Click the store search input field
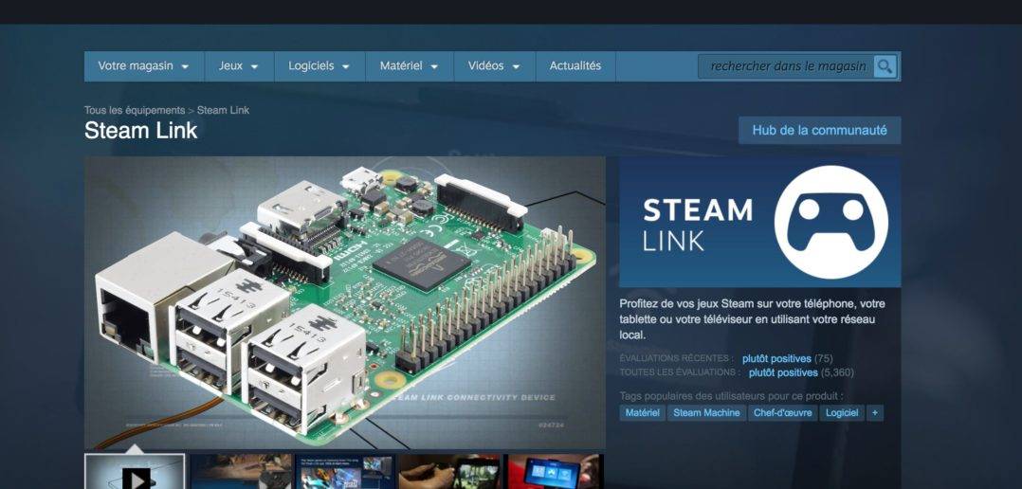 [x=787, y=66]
☆ ☆ ☆ ☆
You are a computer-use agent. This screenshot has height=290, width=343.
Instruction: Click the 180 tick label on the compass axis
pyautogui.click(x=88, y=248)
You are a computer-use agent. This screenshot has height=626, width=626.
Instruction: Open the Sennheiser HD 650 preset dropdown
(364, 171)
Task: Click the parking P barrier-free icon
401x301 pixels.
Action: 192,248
☆ ☆ ☆ ☆
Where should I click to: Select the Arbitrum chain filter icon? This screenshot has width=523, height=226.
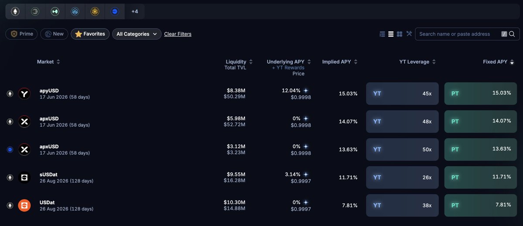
☆ ☆ ☆ ☆
#### REQUIREMENTS
Reproduce, without alteration, the lines of data from the line containing "Task: Click the parking P barrier-free icon" through the line containing "Action: 192,248", including both of those lines.

#### ANSWER TO THE EXERCISE
Task: Click the parking P barrier-free icon
401x301 pixels.
Action: 192,248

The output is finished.